Нехлюдов удивленно-внимательно посмотрел на Селенина. Селенин не опустил глаз, в которых выразилась не только грусть, но и недоброжелательство.

– Да ты разве веришь в догматы церкви? – спросил Нехлюдов.

– Разумеется, верю, – отвечал Селенин, прямо и мертво глядя в глаза Нехлюдову.

Нехлюдов вздохнул.

– Удивительно, – сказал он.

– Впрочем, мы после поговорим, – сказал Селенин. – Иду, – обратился он к почтительно подошедшему к нему судебному приставу. – Непременно надо видеться, – прибавил он, вздыхая. – Только застанешь ли тебя? Меня же всегда застанешь в семь часов, к обеду. Надеждинская, – он назвал номер. – Много с тех пор воды утекло, – прибавил он, уходя, опять улыбаясь одними губами.

– Приду, если успею, – сказал Нехлюдов, чувствуя, что когда-то близкий и любимый им человек Селенин сделался ему вдруг, вследствие этого короткого разговора, чуждым, далеким и непонятным, если не враждебным.

XXIII

Когда Нехлюдов знал Селенина студентом, это был прекрасный сын, верный товарищ и по своим годам хорошо образованный светский человек, с большим тактом, всегда элегантный и красивый и вместе с тем необыкновенно правдивый и честный. Он учился прекрасно без особенного труда и без малейшего педантизма, получая золотые медали за сочинения.

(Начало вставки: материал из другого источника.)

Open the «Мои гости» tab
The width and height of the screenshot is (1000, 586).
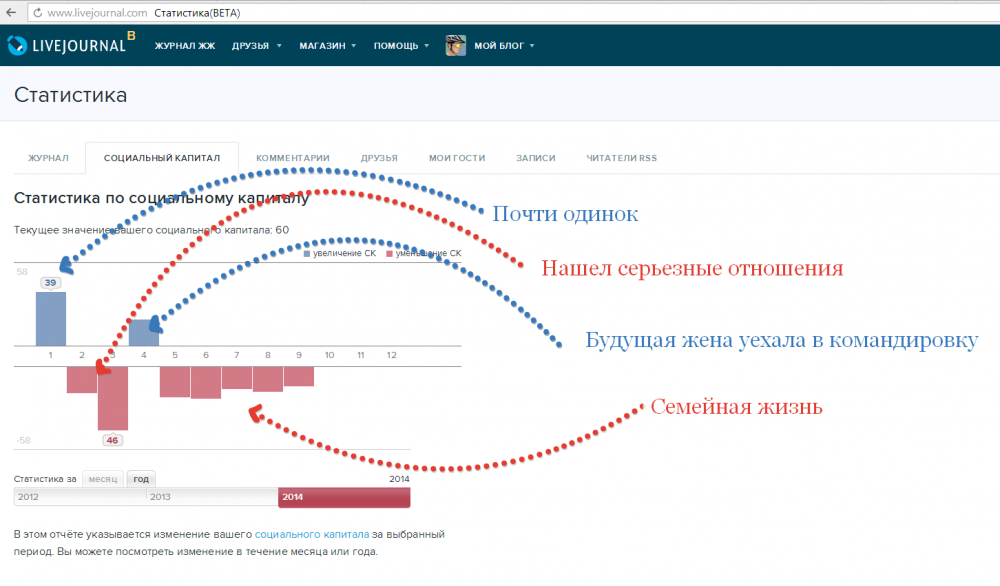click(x=457, y=158)
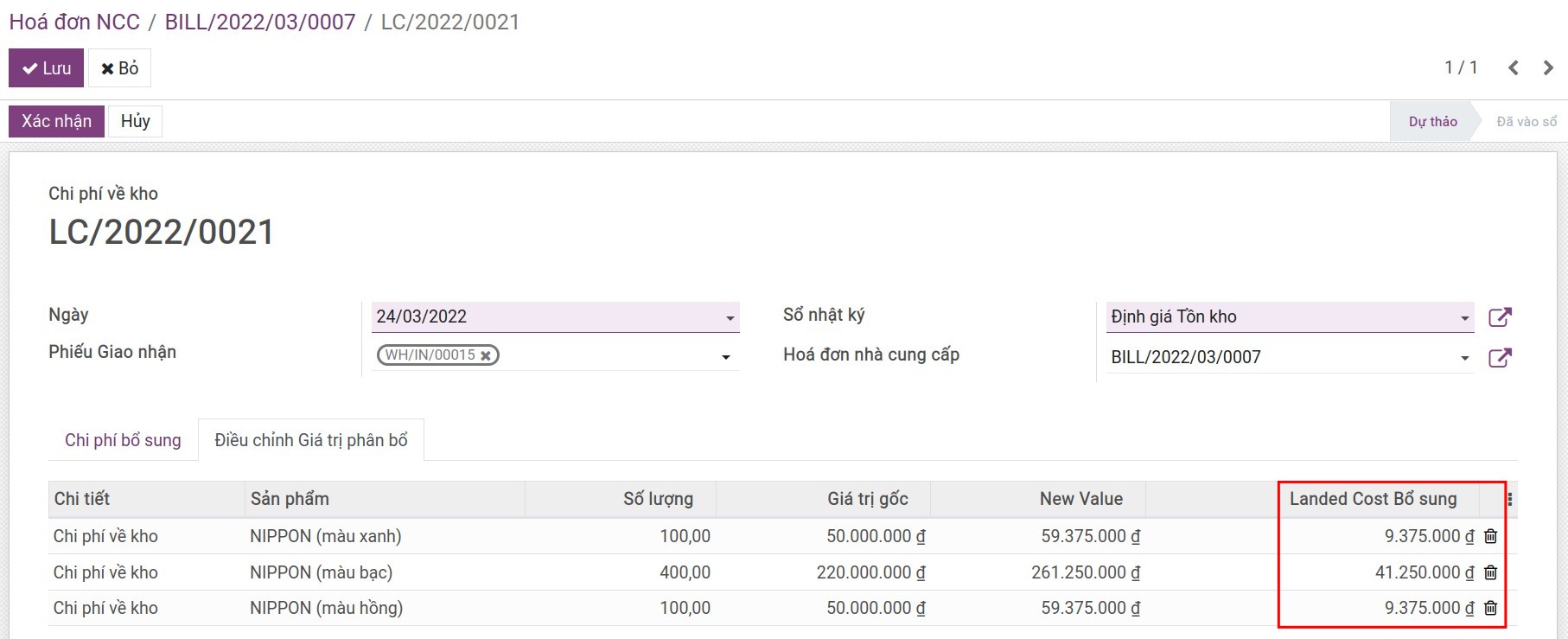The width and height of the screenshot is (1568, 639).
Task: Go to the previous record arrow
Action: [1513, 68]
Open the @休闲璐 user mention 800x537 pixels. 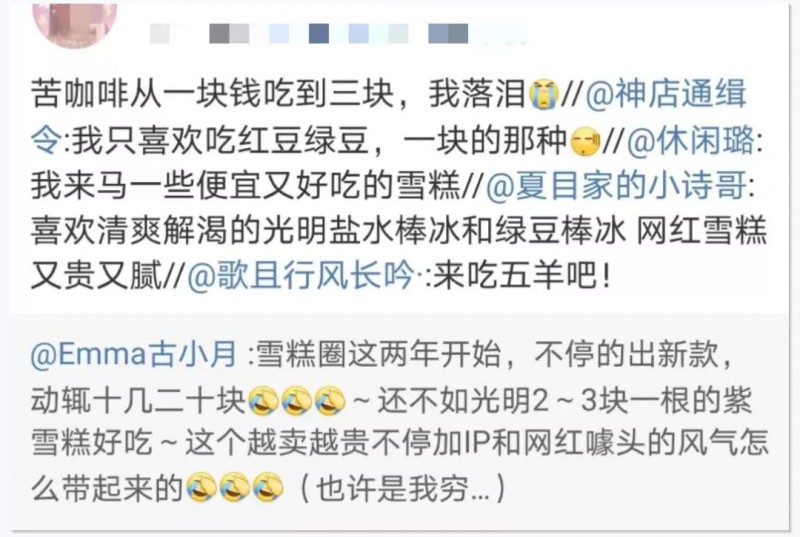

Он не на словах только, а в действительности целью своей молодой жизни ставил служение людям. Служение это он не представлял себе иначе, как в форме государственной службы, и потому, как только кончил курс, он систематически рассмотрел все деятельности, которым он мог посвятить свои силы, и решил, что он будет полезнее всего во втором отделении собственной канцелярии, заведующей составлением законов, и поступил туда. Но, несмотря на самое точное и добросовестное исполнение всего того, что от него требовалось, он не нашел в этой службе удовлетворения своей потребности быть полезным и не мог вызвать в себе сознания того, что он делает то, что должно. Неудовлетворенность эта, вследствие столкновений с очень мелочным и тщеславным ближайшим начальником, так усилилась, что он вышел из второго отделения и перешел в сенат. В сенате ему было лучше, но то же сознание неудовлетворительности преследовало его.

Он не переставая чувствовал, что было совсем не то, чего он ожидал и что должно было быть. Тут, во время службы в сенате, его родные выхлопотали ему назначение камер-юнкером, и он должен был ехать в шитом мундире, в белом полотняном фартуке, в карете благодарить разных людей за то, что его произвели в должность лакея. Как он ни старался, он никак не мог найти разумного объяснения этой должности. И он еще больше, чем на службе, чувствовал, что это было «не то», а между тем, с одной стороны, не мог отказаться от этого назначения, чтобы не огорчить тех, которые были уверены, что они делают ему этим большое удовольствие, а с другой стороны, назначение это льстило низшим свойствам его природы, и ему доставляло удовольствие видеть себя в зеркале в шитом золотом мундире и пользоваться тем уважением, которое вызывало это назначение в некоторых людях.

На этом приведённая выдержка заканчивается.